=== WRITTEN REQUEST ===
Copy out word for word everything from the line containing "Viewport: 1372px width, 869px" down to the last of the lines, both included. Leave the pictures out of your copy.

___ LISTED ENTRIES

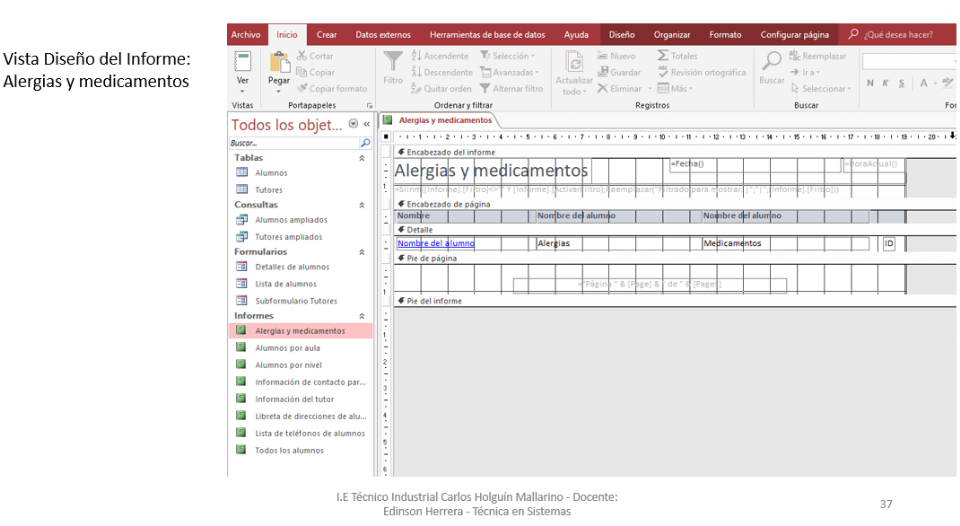Switch to the Diseño ribbon tab

point(622,35)
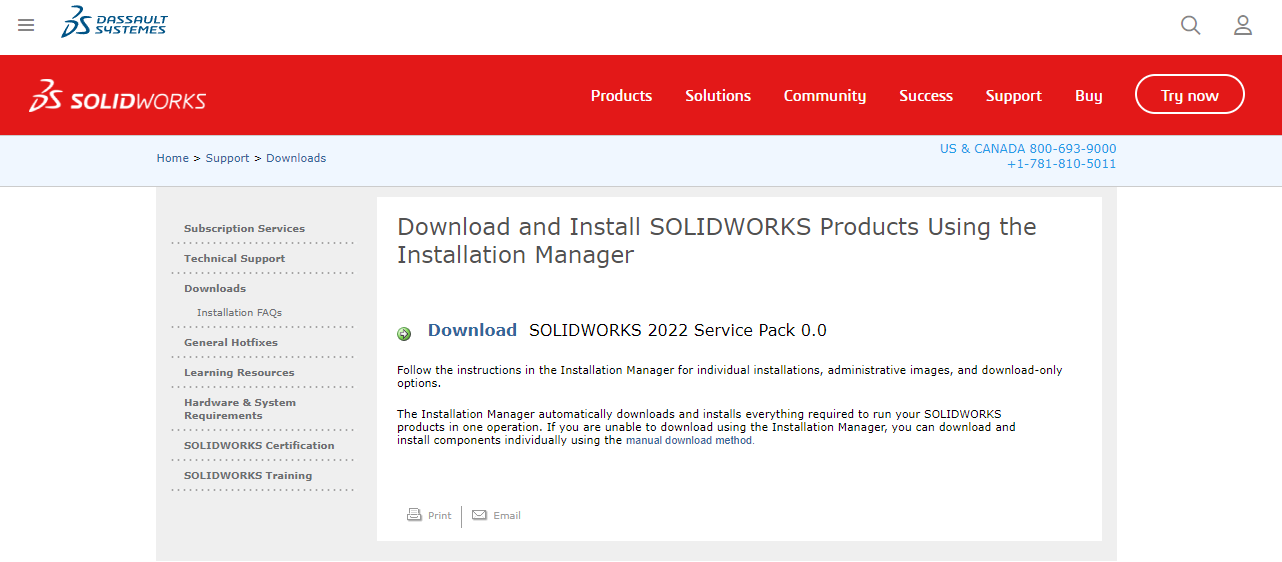
Task: Open SOLIDWORKS Certification sidebar link
Action: 259,446
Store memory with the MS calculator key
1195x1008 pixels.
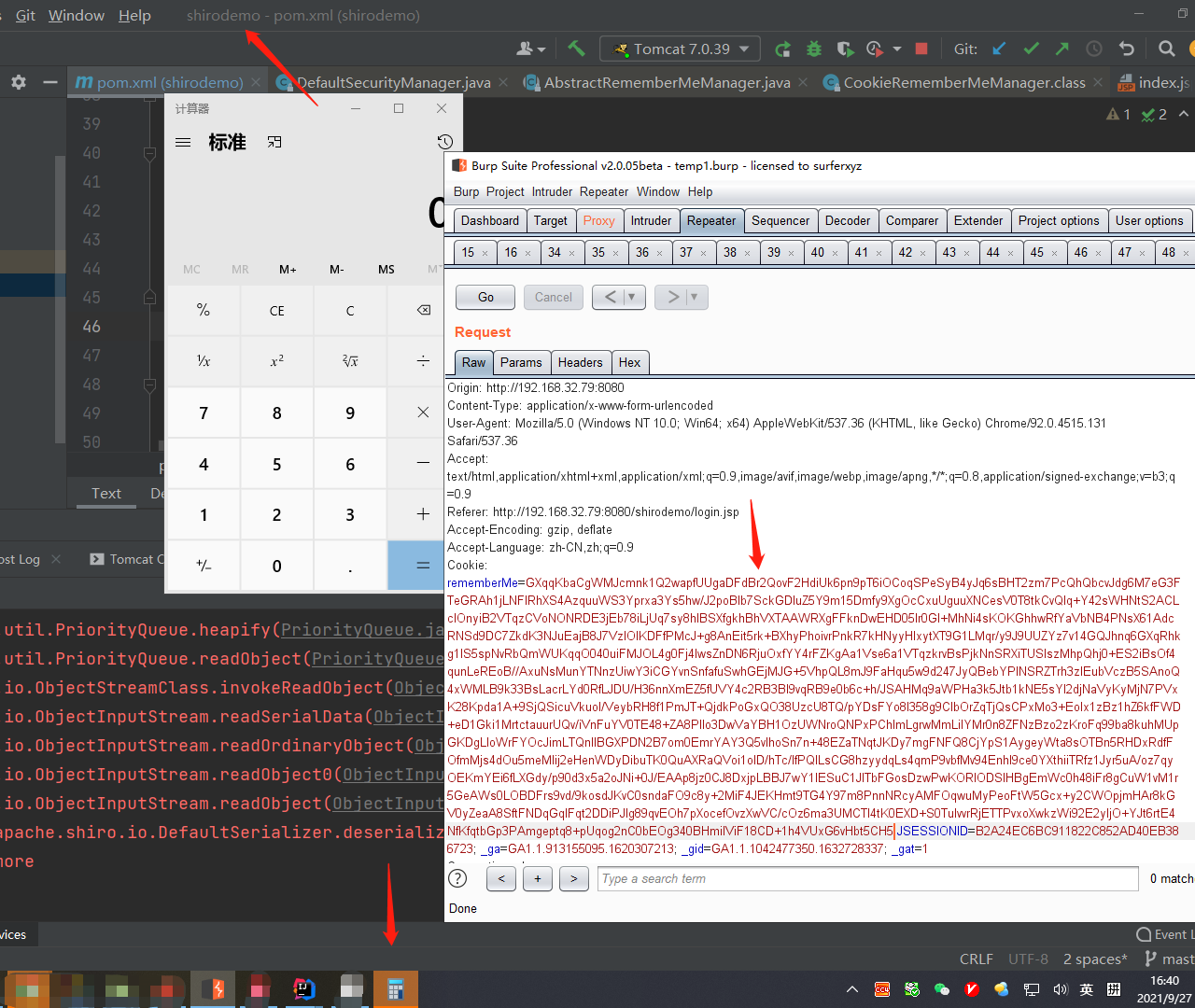click(386, 269)
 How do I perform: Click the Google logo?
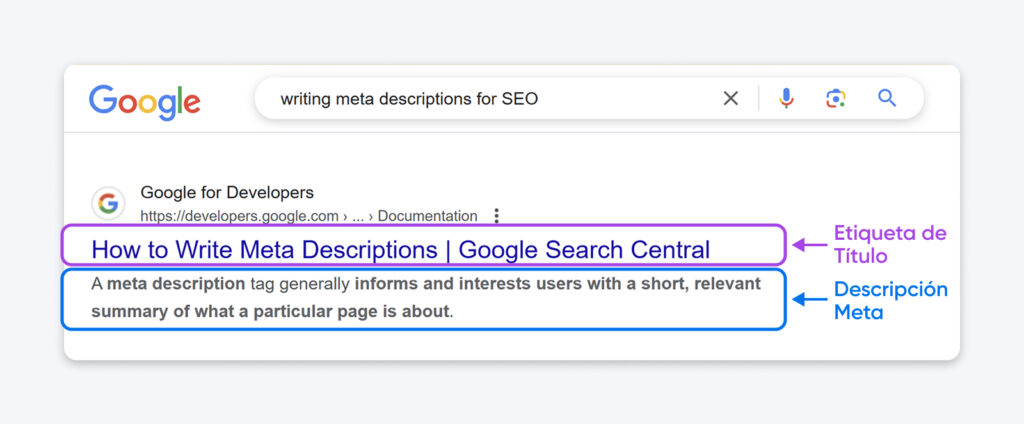point(144,99)
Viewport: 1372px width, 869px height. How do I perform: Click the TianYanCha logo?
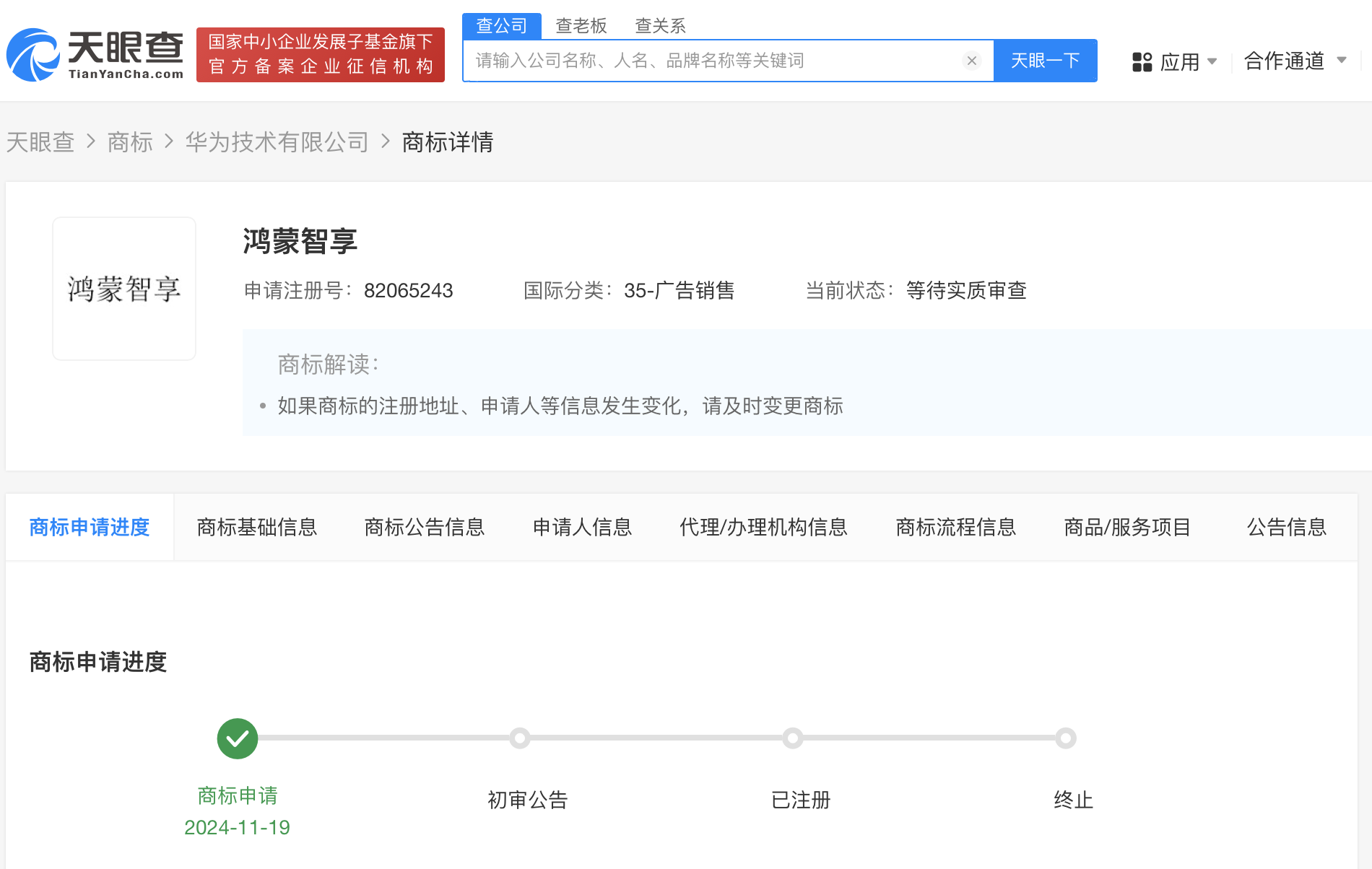click(x=95, y=55)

______

=== TASK RESULT ===
Viewport: 1372px width, 869px height. How do I perform: Click the TianYanCha logo?
click(x=95, y=55)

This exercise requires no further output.